While replacement of failing aged equipment can’t be avoided, what about capacity needed for demand growth? A major longer-term benefit of certain SG applications is the deferral of capital expenditures for new power plants through better use of existing plants and equipment.
How does that work? Many of us who have worked in the power sector look at the average utilization rates of 50% - 65% for existing capacity (generation, transmission, and distribution) and, even allowing for peak to average demand ratios, can’t help but think that the utilization rates could be increased, maybe substantially.
Could we even achieve a “net-zero” capacity build for the next decade or two with the help of SG applications? Could we reduce the amount of replacement required with a “net-negative” capacity build? What would the implications be for the current utility business model?
The New Load Curve
Dispatchers do not dispatch to the traditional load forecast any more, i.e., the gross demand of the customer, they use the “net” load forecast: the load that the utility sees at the point of common coupling.
The utility or ISO can itself shape/manage the “net” load through dispatchable demand response, distributed generation (DG), distributed storage (DS), and Virtual Power Plant programs.

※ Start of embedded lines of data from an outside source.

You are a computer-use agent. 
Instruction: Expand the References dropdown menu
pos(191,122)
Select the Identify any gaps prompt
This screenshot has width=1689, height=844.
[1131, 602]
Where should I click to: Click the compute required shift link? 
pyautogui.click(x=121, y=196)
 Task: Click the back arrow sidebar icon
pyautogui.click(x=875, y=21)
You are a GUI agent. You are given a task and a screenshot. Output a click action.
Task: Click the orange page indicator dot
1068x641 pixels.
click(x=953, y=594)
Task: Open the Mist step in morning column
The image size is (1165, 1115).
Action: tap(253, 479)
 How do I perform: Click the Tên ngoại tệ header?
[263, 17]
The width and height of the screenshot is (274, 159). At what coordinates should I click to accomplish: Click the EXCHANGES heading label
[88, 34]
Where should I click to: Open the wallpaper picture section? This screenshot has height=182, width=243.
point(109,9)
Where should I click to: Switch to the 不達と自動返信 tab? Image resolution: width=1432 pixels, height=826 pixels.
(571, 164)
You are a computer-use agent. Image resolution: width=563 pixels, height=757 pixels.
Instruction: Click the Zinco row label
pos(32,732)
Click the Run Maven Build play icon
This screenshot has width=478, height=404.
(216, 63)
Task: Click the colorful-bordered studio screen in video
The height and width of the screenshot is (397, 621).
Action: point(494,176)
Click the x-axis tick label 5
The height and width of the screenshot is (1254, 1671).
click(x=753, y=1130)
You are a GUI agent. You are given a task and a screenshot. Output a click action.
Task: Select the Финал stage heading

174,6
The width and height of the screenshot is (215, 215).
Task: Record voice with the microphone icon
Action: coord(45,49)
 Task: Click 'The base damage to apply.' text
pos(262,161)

However, self-optimizing customers will shape their own load curve autonomously (with little to no visibility to the utility or ISO) by dispatching DG or DS, programming price-responsive devices (including high-speed M2M control loops), and/or charging EVs.
The transactive energy concept aims to create dynamic equilibrium in an integrated power market for all participants including end-use customers, where prices will clear at all nodes in the power system simultaneously (or close to real-time), resulting in a continuing matching of power supply and demand. We are very far from that capability at present (both technologically and policy-wise), and some less optimal and possibly more practical approaches may intervene, such an orderly backlog management/queuing approach based on traffic engineering, see here.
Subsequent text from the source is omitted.